» **WRITTEN TASK 1**: In the entries below, reproduce the lines from the line with "Where should I click to: Tap" to the line with "pyautogui.click(x=107, y=639)", both included, and leave the requests unchanged. Multiply each coordinate in the answers by 1.45 and round to whole numbers, with halves rounding up.

» **EXTRACT PROVIDED**:
Thursday, June 21, 2018
Managing credit wisely is a key factor in achieving financial security. Below are seven recommended practices:
¨ Shop Around for Credit- Compare at least three different lenders for loan and credit card terms (e.g., APR (interest) and penalty APR, late fees, grace periods, rewards programs).
¨ Negotiate a Discount- Ask lenders for a lower interest rate (e.g., 12% credit card APR instead of 18%) or transfer balances to cards with lower interest rates and fees if the savings exceeds the balance transfer fee.
¨ Pay Credit Card Bills Promptly- Do this to avoid interest and late fees and to reduce the average daily balance on which interest is charged.
¨ Pay More than the Minimum Payment- Double the minimum payment, at the very least, and, ideally, pay credit card bills in full. Doing this can save hundreds (even thousands!) of dollars of interest on outstanding balances and years of payments.
¨ Match Credit Cards to Debt Repayment Style- Select low-interest credit cards for a revolving balance with partial payments and no-annual fee cards with grace periods for balances that are paid in full.
¨ Know Your Ratio- Keep consumer debt-to-income ratios at or below 10% to 15% of take-home pay. For example, if a service member owes $300 a month for a car loan and $150 for credit card bills and take-home pay is $3,000, the debt-to-income ratio is 15% ($450 divided by $3,000) and further debt should be avoided.
¨ Check Credit Reports Annually- Request reports from the “Big Three” credit bureaus (Experian, Equifax, and TransUnion) and look for errors and evidence of identity theft. Credit reports are free once a year to consumers upon request. Check the Web site www.annualcreditreport.com for details.
For additional tips, Rutgers Cooperative Extension has a downloadable Wise Credit Management Quiz.
Friday, June 15, 2018
Do you want to save money? Below are six action steps to build a base of savings:
Save a Dollar a Day- Put a dollar a day, plus pocket change, into a can or jar. At the end of each month, there will be about $50 to deposit into a savings account. Financial planners advise saving 3 to 6 months expenses for emergencies but any amount of savings is better than none.
Live Below Your Means- Track expenses for a month or two to identify spending leaks and to “find” money to save. David Bach, author of The Automatic Millionaire, calls these expenses the “Latte Factor™” because many people spend $5 (or more) a day on fancy coffees, fast food, and similar “impulse” items. This calculator can help you identify personal “lattes” so you can save this money instead.

» **PROVIDED DATA**:

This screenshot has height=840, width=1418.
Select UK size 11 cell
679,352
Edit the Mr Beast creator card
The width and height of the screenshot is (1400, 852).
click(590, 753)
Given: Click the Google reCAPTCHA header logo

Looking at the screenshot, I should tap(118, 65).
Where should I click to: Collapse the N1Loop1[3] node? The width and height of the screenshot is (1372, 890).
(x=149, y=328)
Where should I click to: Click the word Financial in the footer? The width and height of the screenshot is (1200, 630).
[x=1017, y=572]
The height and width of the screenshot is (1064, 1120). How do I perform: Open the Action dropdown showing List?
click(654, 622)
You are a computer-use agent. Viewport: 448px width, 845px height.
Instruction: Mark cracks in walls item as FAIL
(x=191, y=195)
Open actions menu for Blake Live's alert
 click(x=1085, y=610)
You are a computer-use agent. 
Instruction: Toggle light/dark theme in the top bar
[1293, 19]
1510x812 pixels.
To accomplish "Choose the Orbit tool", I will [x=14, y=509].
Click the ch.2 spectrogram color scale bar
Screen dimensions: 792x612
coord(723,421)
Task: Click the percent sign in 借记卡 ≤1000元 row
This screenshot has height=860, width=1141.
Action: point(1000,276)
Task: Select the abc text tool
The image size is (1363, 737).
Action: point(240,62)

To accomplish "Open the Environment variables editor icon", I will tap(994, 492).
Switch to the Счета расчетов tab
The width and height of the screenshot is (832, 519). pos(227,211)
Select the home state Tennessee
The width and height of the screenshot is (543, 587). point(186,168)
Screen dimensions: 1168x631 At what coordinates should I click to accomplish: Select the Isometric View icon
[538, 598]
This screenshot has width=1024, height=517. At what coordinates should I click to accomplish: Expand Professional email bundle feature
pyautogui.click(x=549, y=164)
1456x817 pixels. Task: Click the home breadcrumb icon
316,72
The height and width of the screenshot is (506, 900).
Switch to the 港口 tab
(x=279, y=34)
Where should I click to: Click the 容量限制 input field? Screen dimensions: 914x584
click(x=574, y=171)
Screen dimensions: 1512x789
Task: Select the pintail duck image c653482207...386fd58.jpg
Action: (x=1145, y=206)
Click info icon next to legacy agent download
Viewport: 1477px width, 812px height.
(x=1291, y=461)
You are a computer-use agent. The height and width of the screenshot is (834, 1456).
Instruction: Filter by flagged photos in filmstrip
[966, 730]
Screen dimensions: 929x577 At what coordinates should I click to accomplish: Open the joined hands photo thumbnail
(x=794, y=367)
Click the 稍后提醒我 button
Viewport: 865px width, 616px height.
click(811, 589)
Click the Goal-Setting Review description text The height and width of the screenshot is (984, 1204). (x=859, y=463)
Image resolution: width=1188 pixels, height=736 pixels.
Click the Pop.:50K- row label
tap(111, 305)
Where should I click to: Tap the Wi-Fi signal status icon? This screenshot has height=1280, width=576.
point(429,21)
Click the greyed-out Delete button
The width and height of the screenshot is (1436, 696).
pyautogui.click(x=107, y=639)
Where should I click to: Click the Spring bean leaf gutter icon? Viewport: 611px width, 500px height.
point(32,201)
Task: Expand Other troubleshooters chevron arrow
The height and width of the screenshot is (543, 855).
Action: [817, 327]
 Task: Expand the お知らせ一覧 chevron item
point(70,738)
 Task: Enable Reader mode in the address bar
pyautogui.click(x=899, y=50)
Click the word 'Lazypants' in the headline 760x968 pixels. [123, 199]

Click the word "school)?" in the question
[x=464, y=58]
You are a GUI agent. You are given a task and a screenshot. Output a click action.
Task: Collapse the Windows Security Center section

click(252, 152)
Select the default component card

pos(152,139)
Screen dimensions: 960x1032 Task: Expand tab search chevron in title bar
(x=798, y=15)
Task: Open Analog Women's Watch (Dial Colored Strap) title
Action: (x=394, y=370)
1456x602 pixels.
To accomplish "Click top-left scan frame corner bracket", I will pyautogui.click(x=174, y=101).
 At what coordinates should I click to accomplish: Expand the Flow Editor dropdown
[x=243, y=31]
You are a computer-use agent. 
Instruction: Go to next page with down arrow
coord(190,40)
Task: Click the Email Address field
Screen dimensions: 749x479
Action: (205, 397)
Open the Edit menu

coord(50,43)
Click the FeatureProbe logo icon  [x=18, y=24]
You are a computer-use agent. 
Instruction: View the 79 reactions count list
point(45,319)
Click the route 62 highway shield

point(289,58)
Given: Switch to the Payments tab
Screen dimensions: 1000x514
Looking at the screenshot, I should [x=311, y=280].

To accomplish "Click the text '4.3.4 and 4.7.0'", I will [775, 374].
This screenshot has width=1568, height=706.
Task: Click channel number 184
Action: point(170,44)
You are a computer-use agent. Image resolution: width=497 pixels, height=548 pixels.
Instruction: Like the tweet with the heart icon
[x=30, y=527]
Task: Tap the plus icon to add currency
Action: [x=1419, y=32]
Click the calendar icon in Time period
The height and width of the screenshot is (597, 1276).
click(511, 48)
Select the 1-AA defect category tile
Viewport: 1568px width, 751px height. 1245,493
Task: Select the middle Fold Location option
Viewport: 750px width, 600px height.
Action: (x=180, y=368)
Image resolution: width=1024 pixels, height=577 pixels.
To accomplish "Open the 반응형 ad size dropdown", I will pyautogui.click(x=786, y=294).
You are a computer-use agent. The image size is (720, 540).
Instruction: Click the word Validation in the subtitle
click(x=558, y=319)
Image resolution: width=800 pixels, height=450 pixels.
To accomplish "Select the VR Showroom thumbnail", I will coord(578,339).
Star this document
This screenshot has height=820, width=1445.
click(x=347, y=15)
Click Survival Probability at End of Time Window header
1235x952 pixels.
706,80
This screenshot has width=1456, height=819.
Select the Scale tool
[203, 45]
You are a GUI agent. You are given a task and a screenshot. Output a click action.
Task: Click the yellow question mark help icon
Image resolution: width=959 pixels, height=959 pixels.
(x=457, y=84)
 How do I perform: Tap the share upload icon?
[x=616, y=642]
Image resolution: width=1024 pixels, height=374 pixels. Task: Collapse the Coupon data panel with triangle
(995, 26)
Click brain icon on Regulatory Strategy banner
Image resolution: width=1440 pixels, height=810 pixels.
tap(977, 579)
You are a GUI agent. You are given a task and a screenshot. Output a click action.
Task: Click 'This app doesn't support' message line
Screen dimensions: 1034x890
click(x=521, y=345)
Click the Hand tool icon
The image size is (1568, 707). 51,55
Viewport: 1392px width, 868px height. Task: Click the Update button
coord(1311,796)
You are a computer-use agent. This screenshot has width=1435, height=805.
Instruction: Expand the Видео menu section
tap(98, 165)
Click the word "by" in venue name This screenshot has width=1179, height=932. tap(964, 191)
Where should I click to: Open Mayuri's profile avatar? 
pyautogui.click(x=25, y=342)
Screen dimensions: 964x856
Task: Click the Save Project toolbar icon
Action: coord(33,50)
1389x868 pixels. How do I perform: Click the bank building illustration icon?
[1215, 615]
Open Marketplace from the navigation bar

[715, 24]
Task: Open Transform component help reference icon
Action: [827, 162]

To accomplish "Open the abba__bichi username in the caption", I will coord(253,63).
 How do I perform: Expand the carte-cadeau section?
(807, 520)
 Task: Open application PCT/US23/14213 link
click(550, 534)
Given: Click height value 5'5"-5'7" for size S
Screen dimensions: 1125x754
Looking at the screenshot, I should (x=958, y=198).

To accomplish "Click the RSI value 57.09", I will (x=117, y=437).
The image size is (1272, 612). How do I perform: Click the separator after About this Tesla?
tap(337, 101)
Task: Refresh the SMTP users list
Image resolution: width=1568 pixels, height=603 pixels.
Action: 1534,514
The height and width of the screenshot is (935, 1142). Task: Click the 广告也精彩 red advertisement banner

» **WRITTEN TASK 2**:
Answer these questions on the credit and savings tips:
(a) What range of take-home pay should consumer debt-to-income ratios stay at or below?
(b) Which three credit bureaus make up the "Big Three"?
(c) About how much money will saving a dollar a day plus pocket change produce at the end of each month?

» **TASK RESPONSE 1**:
Where should I click to: Tap the Wi-Fi signal status icon? This screenshot has height=1280, width=576.
point(622,30)
Click the greyed-out Delete button
The width and height of the screenshot is (1436, 696).
pyautogui.click(x=155, y=927)

» **TASK RESPONSE 2**:
(a) 10% to 15% of take-home pay.
(b) Experian, Equifax, and TransUnion.
(c) About $50.